» **Task instructions**: From the line containing "You are a computer-use agent. The" to the end of the records below, both included, every line should be repeated exactly; pictures should be dropped.

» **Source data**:
Start of Block

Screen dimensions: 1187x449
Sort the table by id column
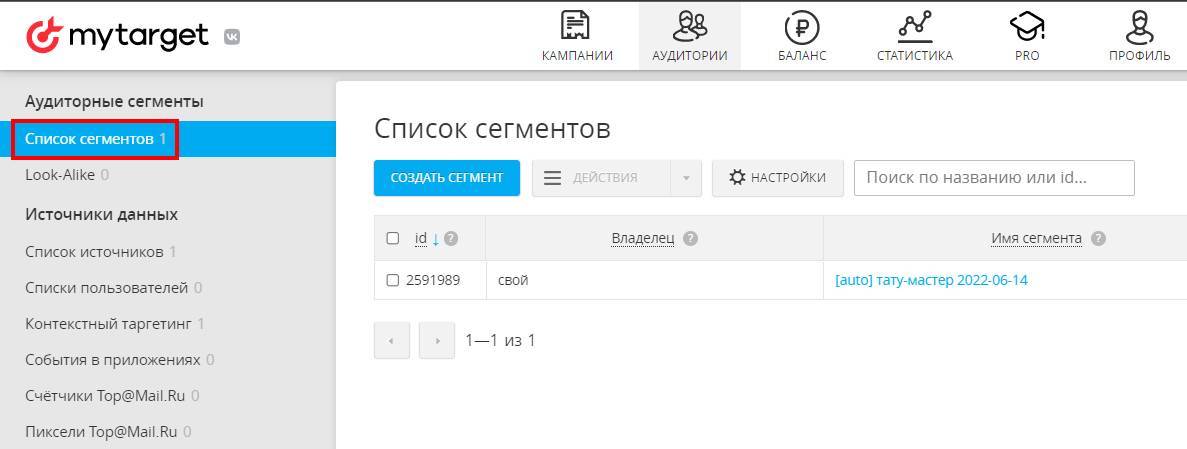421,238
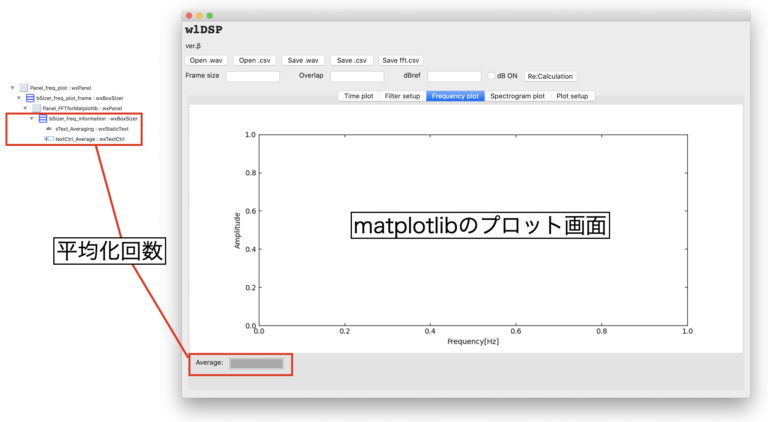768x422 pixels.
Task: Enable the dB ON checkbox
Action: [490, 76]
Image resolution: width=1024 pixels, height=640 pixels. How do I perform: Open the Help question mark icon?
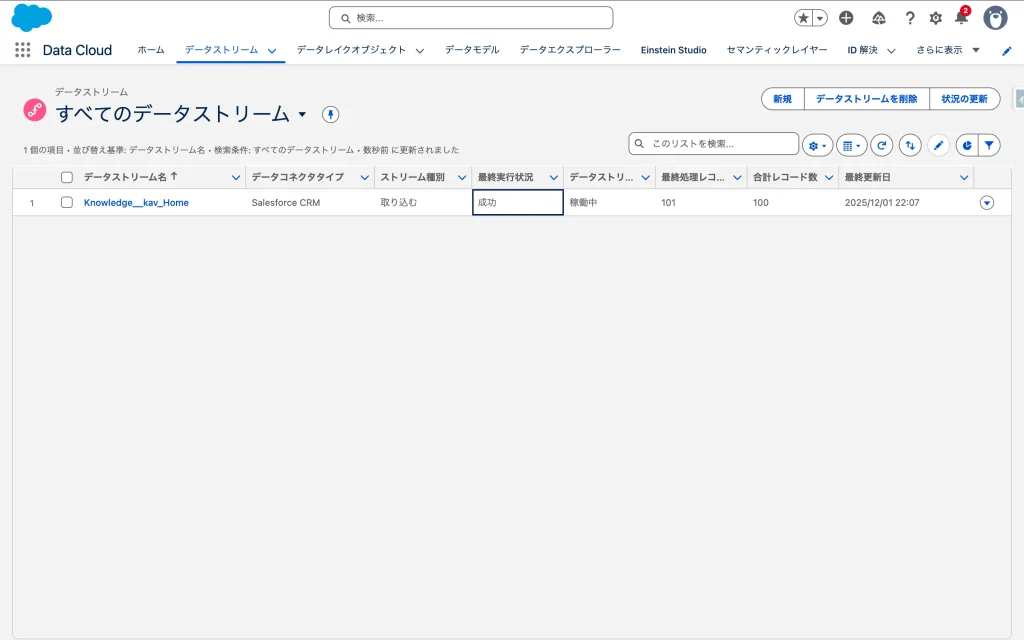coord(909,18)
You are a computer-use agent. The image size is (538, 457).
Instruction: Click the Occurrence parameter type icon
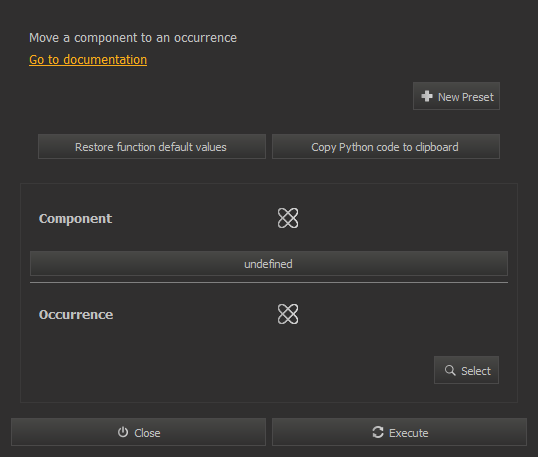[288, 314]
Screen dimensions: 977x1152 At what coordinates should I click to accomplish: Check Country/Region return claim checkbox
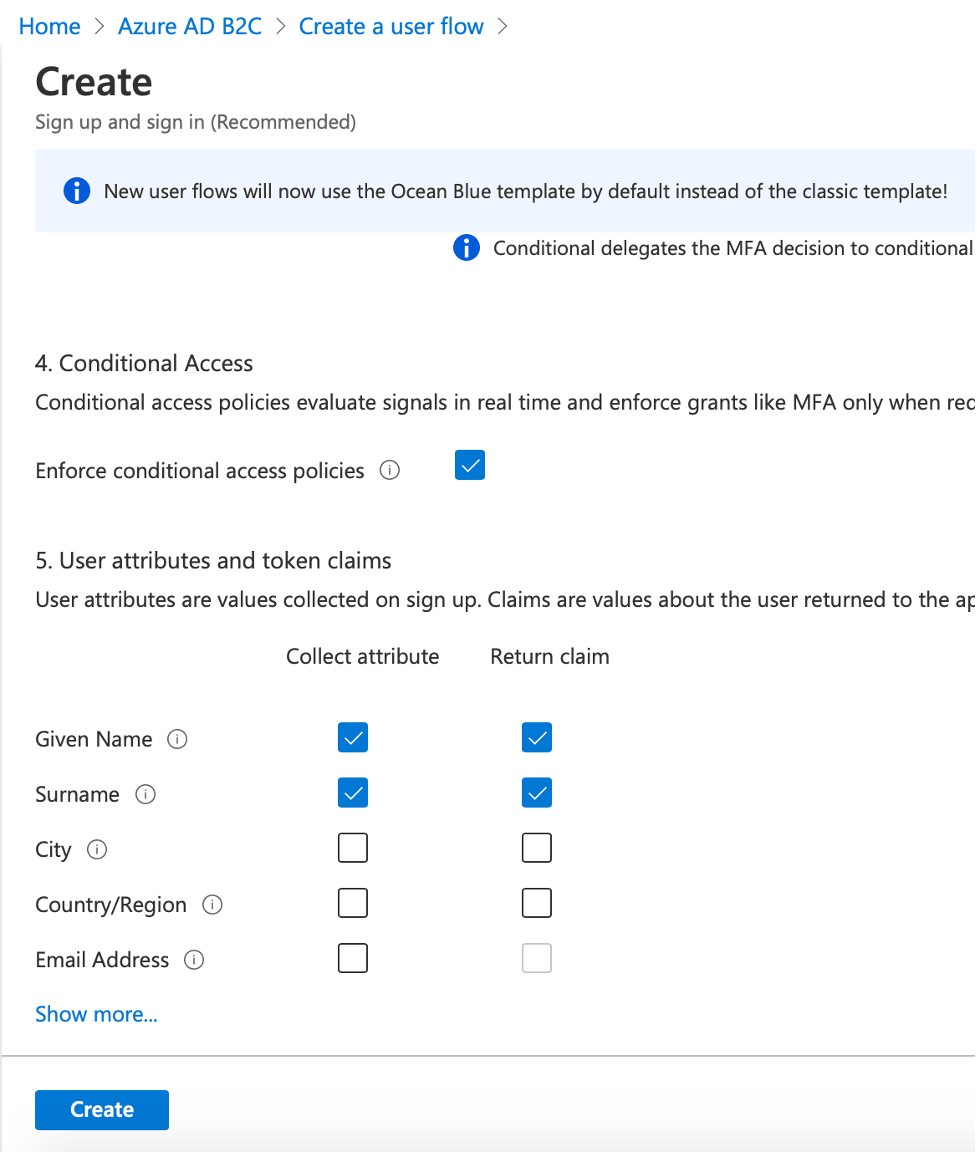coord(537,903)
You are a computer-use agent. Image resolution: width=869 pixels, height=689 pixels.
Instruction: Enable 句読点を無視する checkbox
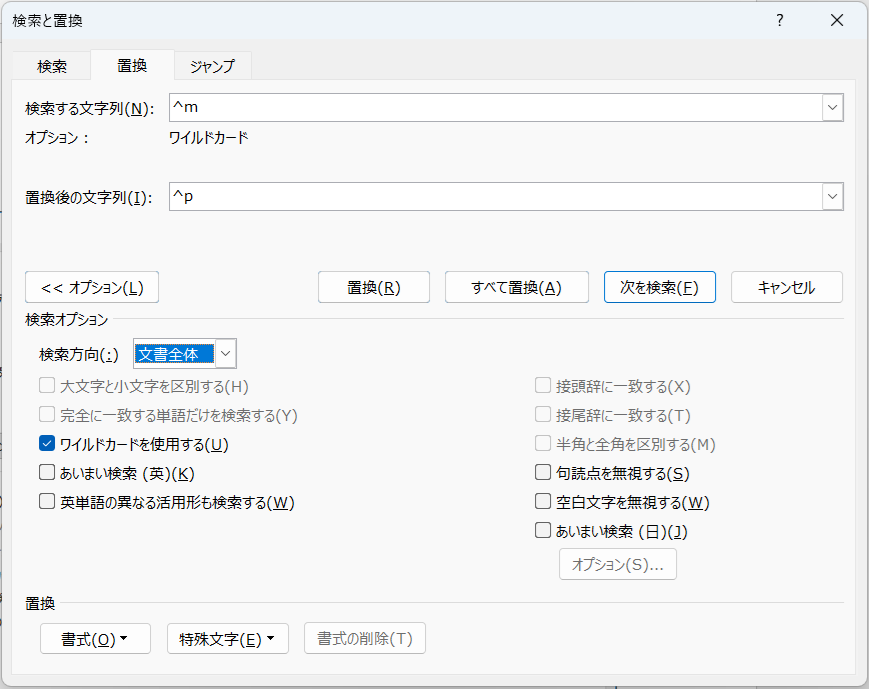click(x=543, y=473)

End of Block

» **Problem solution**:
You are a computer-use agent. The image size is (538, 457).
Instruction: Click the Occurrence parameter type icon
[288, 314]
Screen dimensions: 977x1152 At what coordinates should I click to accomplish: Check Country/Region return claim checkbox
coord(537,903)
You are a computer-use agent. Image resolution: width=869 pixels, height=689 pixels.
Instruction: Enable 句読点を無視する checkbox
click(x=543, y=473)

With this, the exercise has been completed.